**Extracted data**
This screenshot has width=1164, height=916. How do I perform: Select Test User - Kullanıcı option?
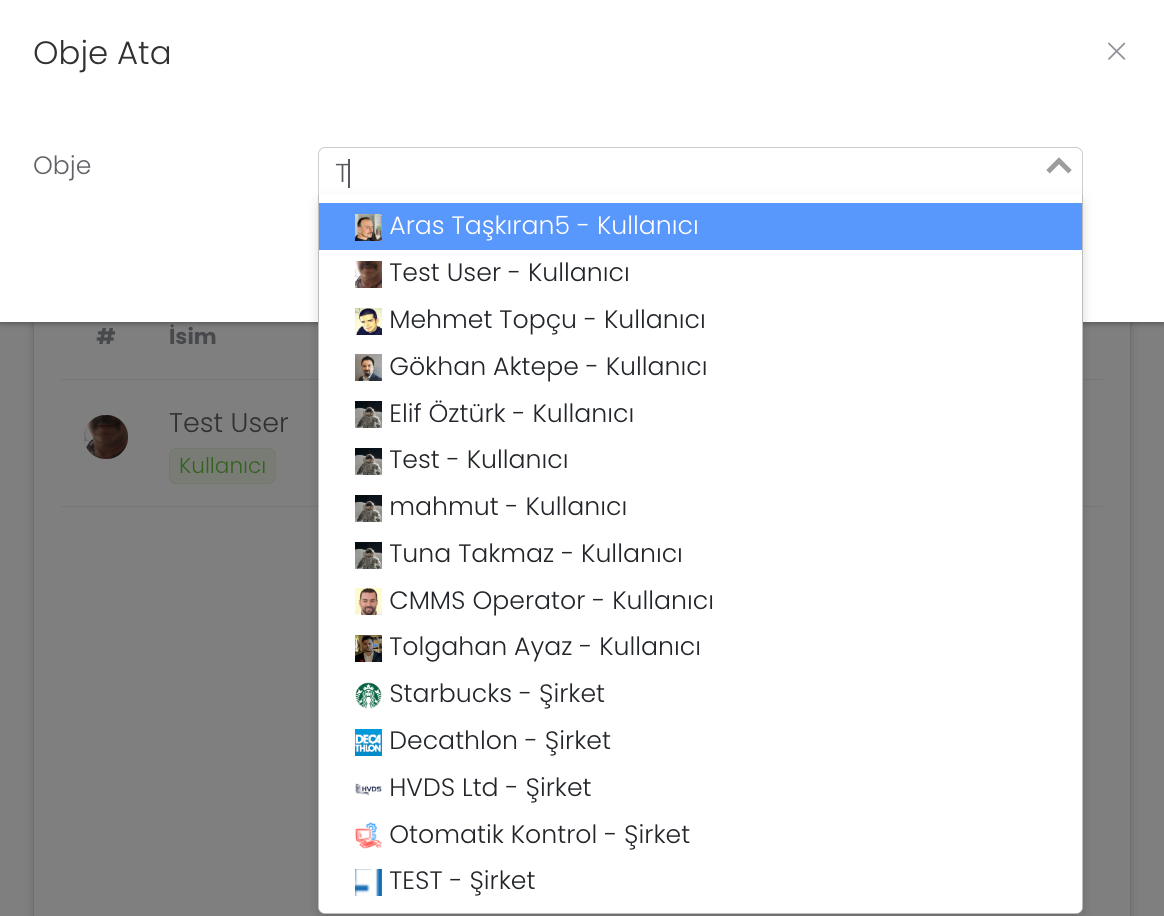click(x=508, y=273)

...

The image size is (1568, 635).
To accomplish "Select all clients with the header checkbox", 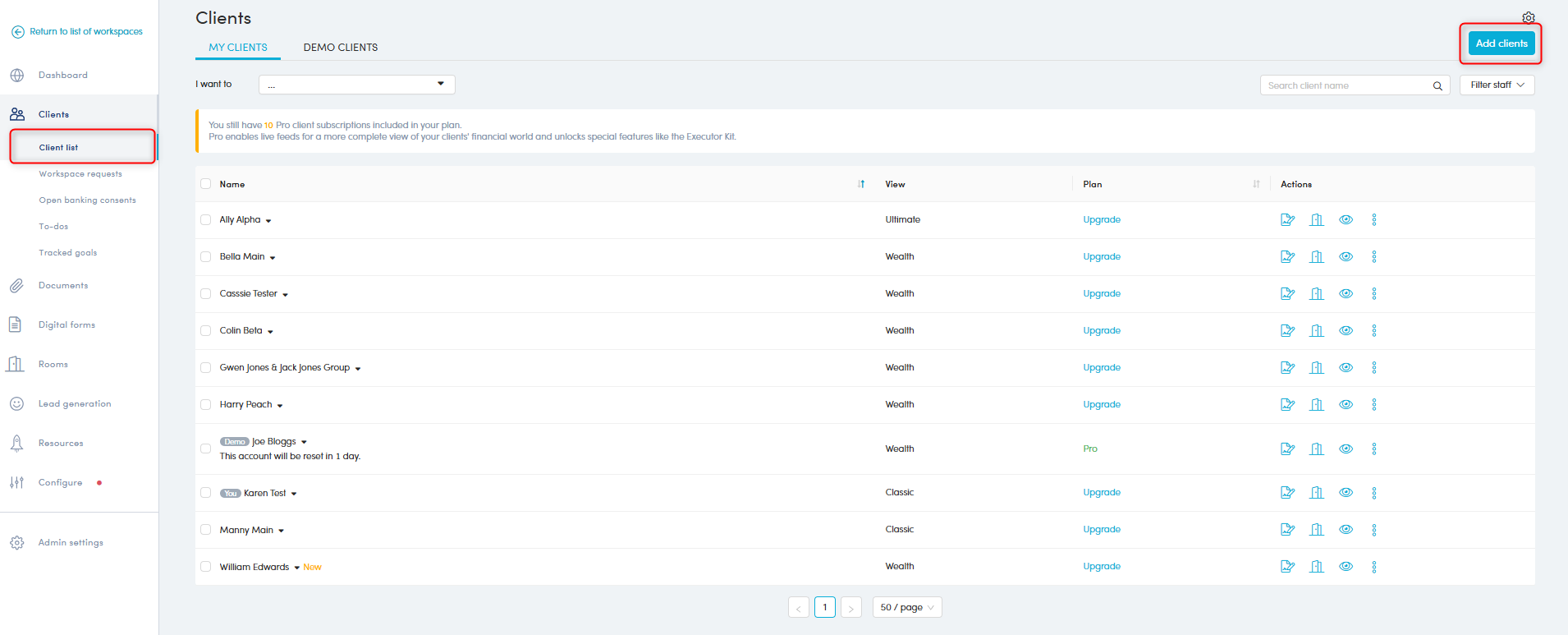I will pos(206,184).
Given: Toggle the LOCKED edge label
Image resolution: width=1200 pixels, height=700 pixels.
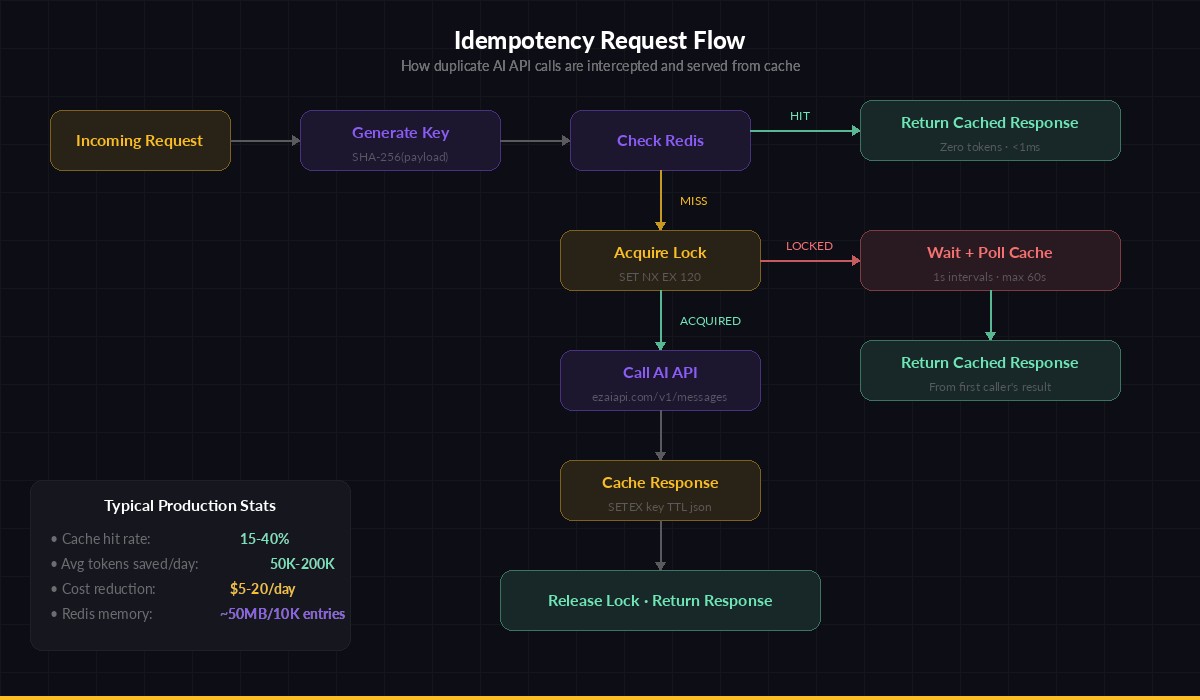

...

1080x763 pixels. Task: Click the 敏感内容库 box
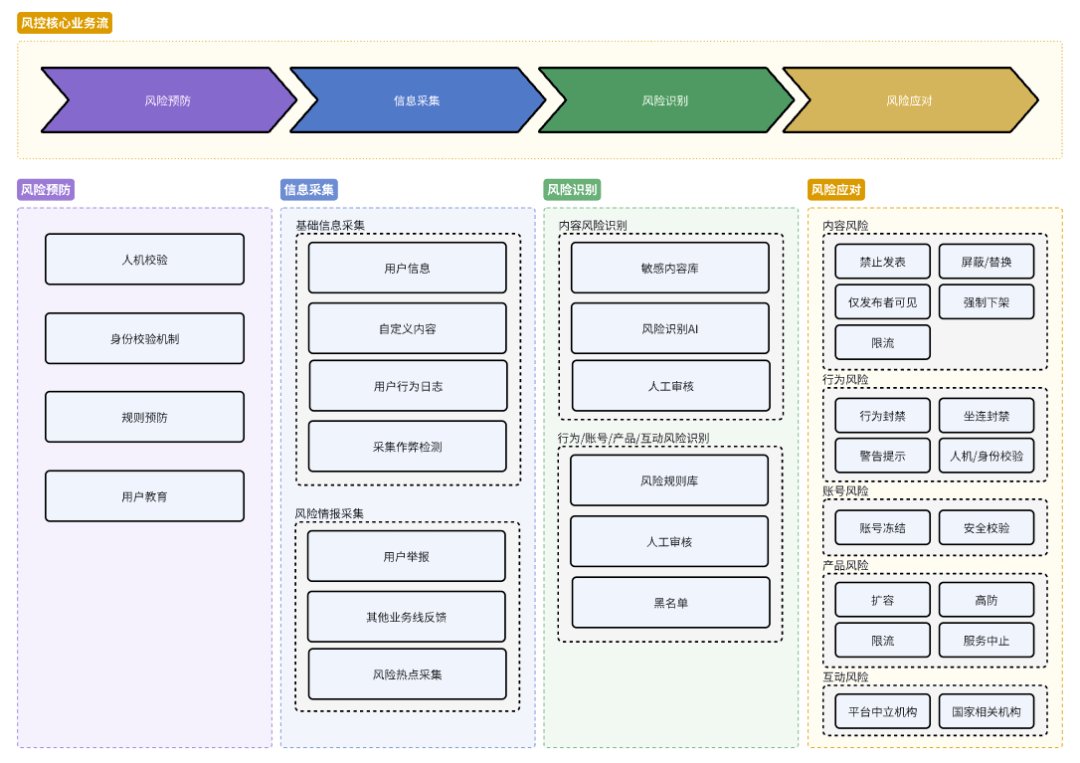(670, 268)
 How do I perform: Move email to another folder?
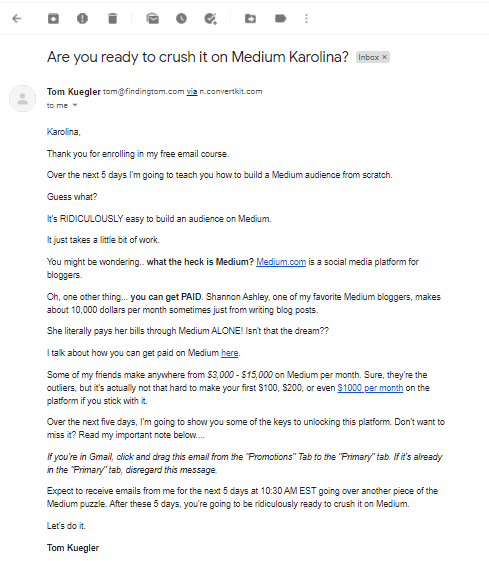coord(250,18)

**Problem description**
Would you quote everything above from the line containing "Given: Toggle the LOCKED edge label" down to the line containing "Image resolution: width=1200"? Include both of those lines and nothing else.

**Result below**
Given: Toggle the LOCKED edge label
Image resolution: width=1200 pixels, height=700 pixels.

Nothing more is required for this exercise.